Posted: 29th March 2021
The album once belonged to Frederick William Lawson (of Driffield) and was donated to the East Riding Museums service in 2020 by his grandson. F.W. Lawson was a member of the East Riding Yeomanry before the First World War.
His son Colin Lawson had begun the task of researching the soldiers whose photographs appear in the album. With some 290 images to work on (a few images are not named), this was quite a task and one he sadly could not complete. However the album contains some useful notes which were a good starting point for further research. East Riding Museums is now carrying out detailed research on the soldiers and this information will eventually appear on the Museum Service website.
Card no.230 ( with an image of Private James Clark) has a message on the back which goes some way to explaining how the photographs were originally acquired and why so many of them bear names / ranks and regiment names:-
No.16 Mill Street, Driffield.
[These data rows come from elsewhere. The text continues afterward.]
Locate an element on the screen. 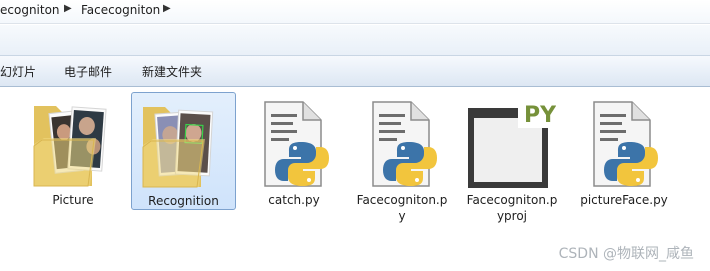 The height and width of the screenshot is (271, 710). file-name: Facecogniton.p yproj is located at coordinates (512, 208). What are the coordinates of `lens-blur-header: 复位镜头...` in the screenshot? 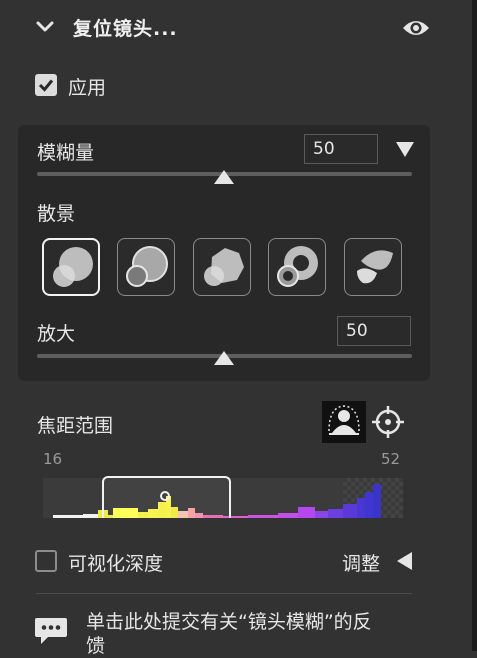 It's located at (236, 28).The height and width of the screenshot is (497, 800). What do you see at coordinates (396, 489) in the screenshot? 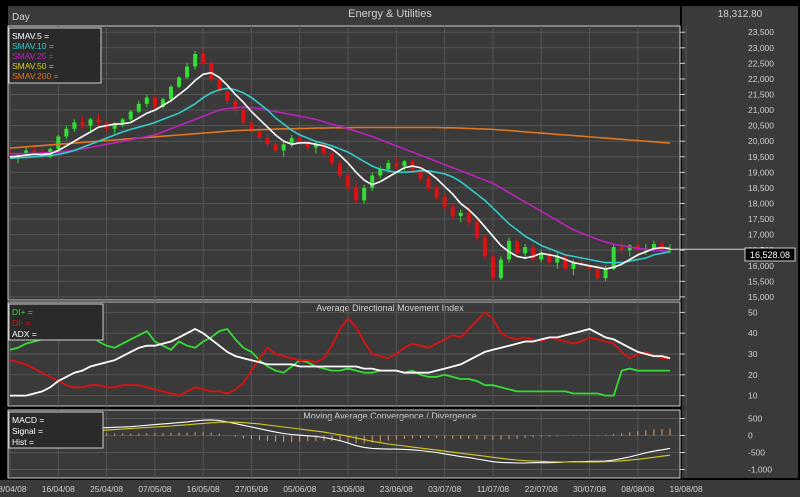
I see `x-tick-label: 23/06/08` at bounding box center [396, 489].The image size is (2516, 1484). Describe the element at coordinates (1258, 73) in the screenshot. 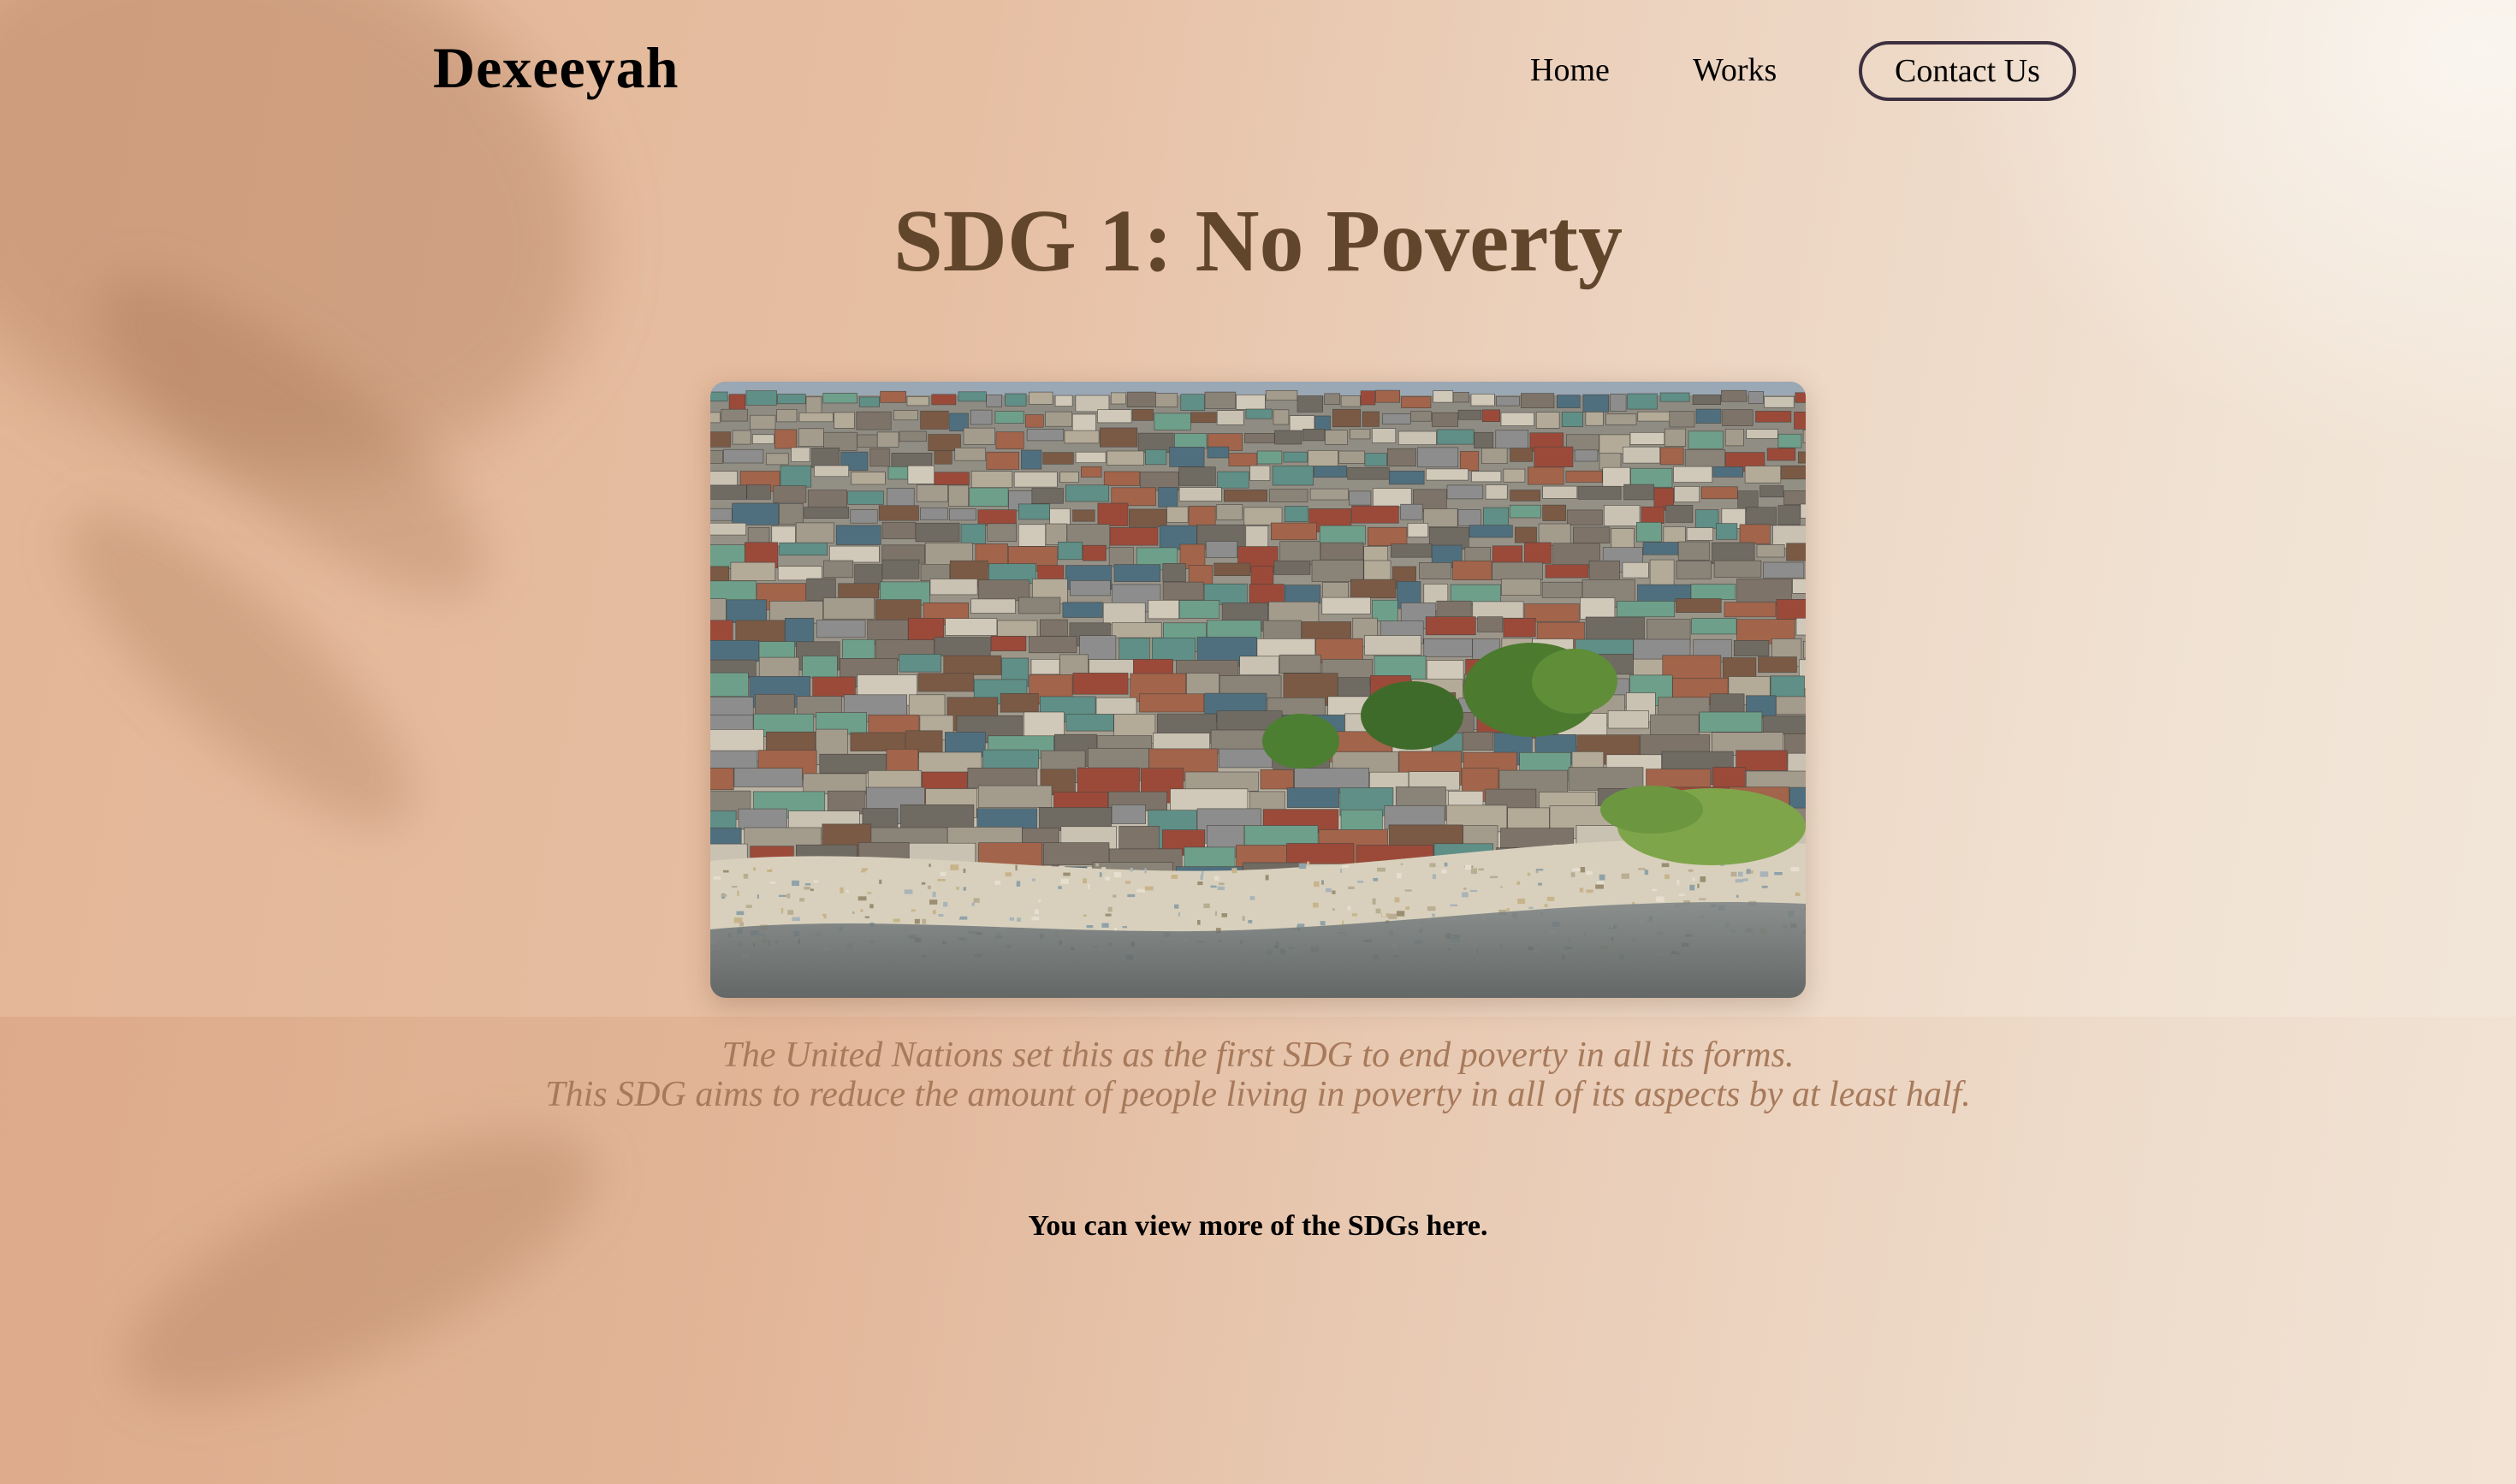

I see `site-header: Dexeeyah Home Works Contact Us` at that location. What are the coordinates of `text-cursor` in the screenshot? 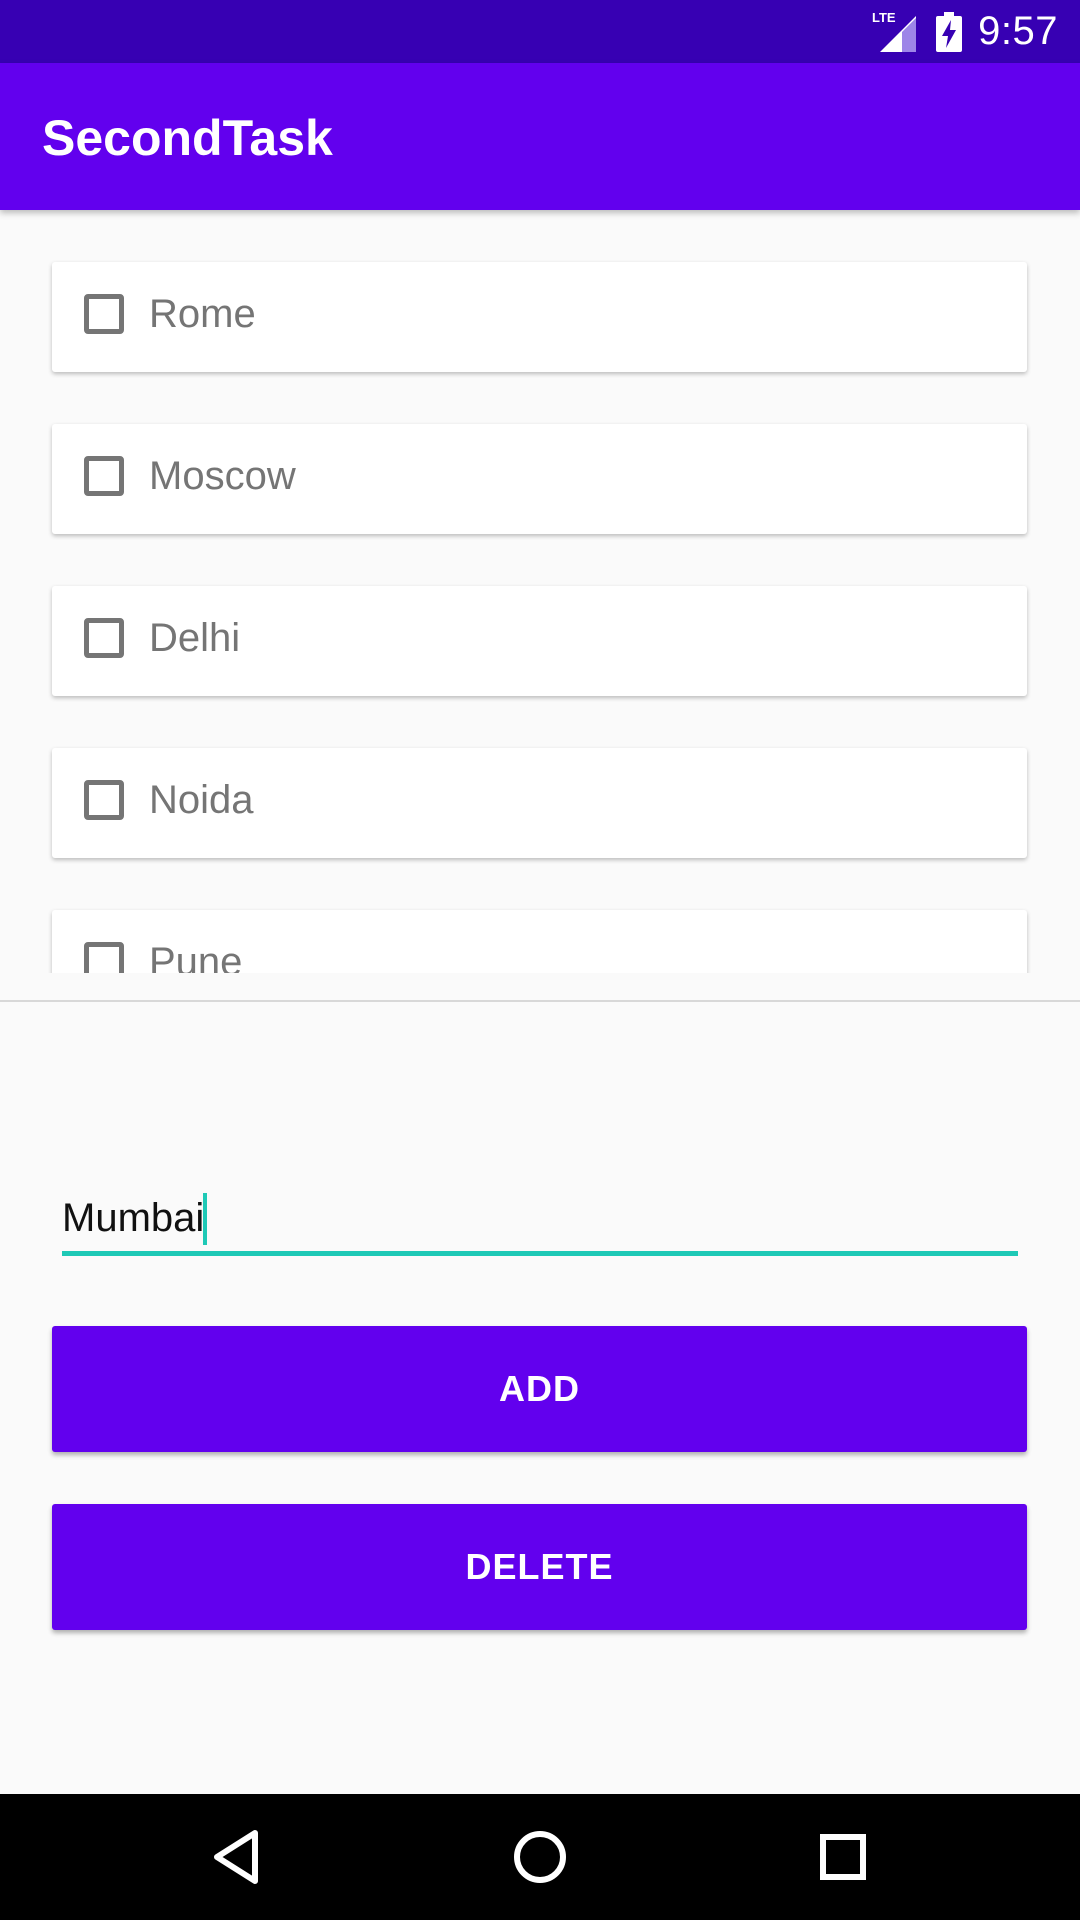 It's located at (205, 1219).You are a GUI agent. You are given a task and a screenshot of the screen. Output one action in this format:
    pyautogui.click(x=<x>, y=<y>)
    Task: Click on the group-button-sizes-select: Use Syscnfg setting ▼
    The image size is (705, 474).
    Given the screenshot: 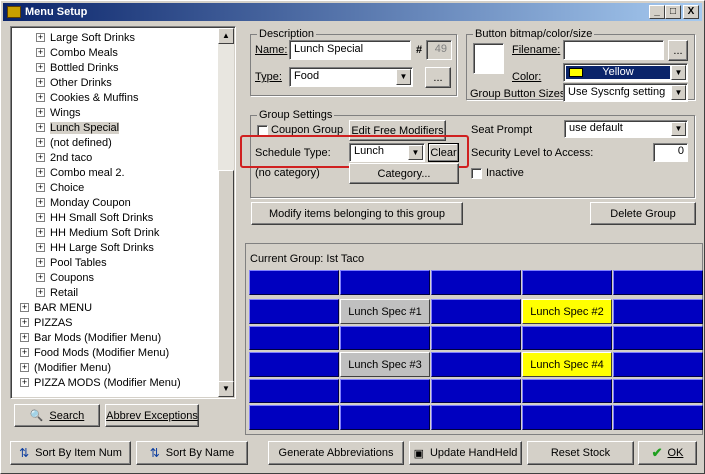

Dear Sir, I forward this photo of my brother as I was told you where [sic] making a collection of Driffield men that had joined the colours, and when I get my other brothers I will forward you one, yours P.(?) Clark
Research on ancestry.co.uk and other sites has so far shown that most of the photographs are indeed of Driffield men (or men from neighbouring villages), although there are a few whose link to the area is as yet obscure.
Servicemen of all ranks are included, from humble private up to Lt. Colonels, and they include some prominent local figures. For example, Lt. Colonel James Mortimer, who was killed in action on the Somme on 15/9/1916 whilst commanding the 5th Battalion the Yorkshire Regiment. He was the eldest son of J.R. Mortimer, who was well-known as an archaeologist and who founded a museum in Driffield based around his collection. James was a corn merchant in the town.
The images are a mixture of professional studio portraits and shots taken in back yards, gardens and other locations. Generally they were taken before the soldiers went abroad. The postcards are mostly unused, but a few have messages on the back for relatives or friends. As quite a few of these men were later killed in action, it is a sad, but fascinating record of one town’s sacrifice in The Great War.